Quality Circle Process | Quality Circles Advantages and Disadvantages
Quality Circle Definition
A Quality Circle is a group of people in an organization who meet regularly, usually once a month, to share ideas about improving the quality of work life.
Quality Circles are quality improvement groups that focus on the needs and concerns of employees. They are usually composed of 6 to 12 members selected from different work functions and levels within an organization.
The goal is to improve efficiency and create a more productive, rewarding environment for all associates. A Quality Circle helps the group members to identify problems within their work environment and work processes, formulate solutions, and implement improvements. They also develop a plan on how to accomplish the changes.
The most basic goal of a Quality Circle is to build a consensus on what needs to be improved in an organization. The purpose is to bring all involved parties together for joint problem solving to lead to more effective operations and more satisfied employees.

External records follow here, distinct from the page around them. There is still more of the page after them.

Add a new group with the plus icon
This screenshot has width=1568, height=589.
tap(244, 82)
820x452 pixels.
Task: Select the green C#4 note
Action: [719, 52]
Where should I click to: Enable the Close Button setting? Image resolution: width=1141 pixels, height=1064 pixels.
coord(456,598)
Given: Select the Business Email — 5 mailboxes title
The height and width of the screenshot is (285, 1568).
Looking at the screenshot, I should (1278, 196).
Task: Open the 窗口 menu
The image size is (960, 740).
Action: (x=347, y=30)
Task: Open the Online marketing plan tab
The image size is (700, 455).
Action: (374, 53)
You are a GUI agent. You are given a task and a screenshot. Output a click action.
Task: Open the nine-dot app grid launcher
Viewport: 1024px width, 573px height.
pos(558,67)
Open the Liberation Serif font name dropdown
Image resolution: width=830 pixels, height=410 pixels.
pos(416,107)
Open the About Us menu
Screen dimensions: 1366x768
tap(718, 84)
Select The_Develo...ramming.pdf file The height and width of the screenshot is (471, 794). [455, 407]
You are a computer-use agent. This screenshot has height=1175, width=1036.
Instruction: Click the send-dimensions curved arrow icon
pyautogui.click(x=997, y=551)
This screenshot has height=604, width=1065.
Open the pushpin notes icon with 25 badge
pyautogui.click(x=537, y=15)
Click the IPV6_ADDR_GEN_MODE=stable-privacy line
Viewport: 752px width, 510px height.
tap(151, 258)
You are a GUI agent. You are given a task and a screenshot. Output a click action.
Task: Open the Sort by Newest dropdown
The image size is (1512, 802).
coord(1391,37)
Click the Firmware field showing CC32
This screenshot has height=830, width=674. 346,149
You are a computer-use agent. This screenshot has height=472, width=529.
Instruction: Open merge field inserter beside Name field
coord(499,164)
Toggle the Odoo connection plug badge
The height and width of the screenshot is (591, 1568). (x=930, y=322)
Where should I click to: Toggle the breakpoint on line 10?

What is Quality Circle Process?
The quality circle process is a quality control technique, which originated in Japan. It involves using a committee of workers that analyzes and solves various departments’ quality problems in the organization.
The quality groups are established in every department and trained on problem-solving using statistical quality control and other processes.
They are encouraged to make essential inputs to critical decisions affecting their activities.
Quality circles members are not permanent committees’ members and comprise small groups of about eight to ten company employees, and membership is rotated between members of the department/production plant. They meet together regularly to discuss day-to-day issues such as quality, productivity, and safety, with the object of:
- Making improvements
- Organizing their implementation
History of Quality Circles
The first Quality Circle was established in the United States in 1962 by Ishikawa Kaoru. It was a management technique to improve quality by systematically involving employees in solving problems and identifying new process improvement opportunities.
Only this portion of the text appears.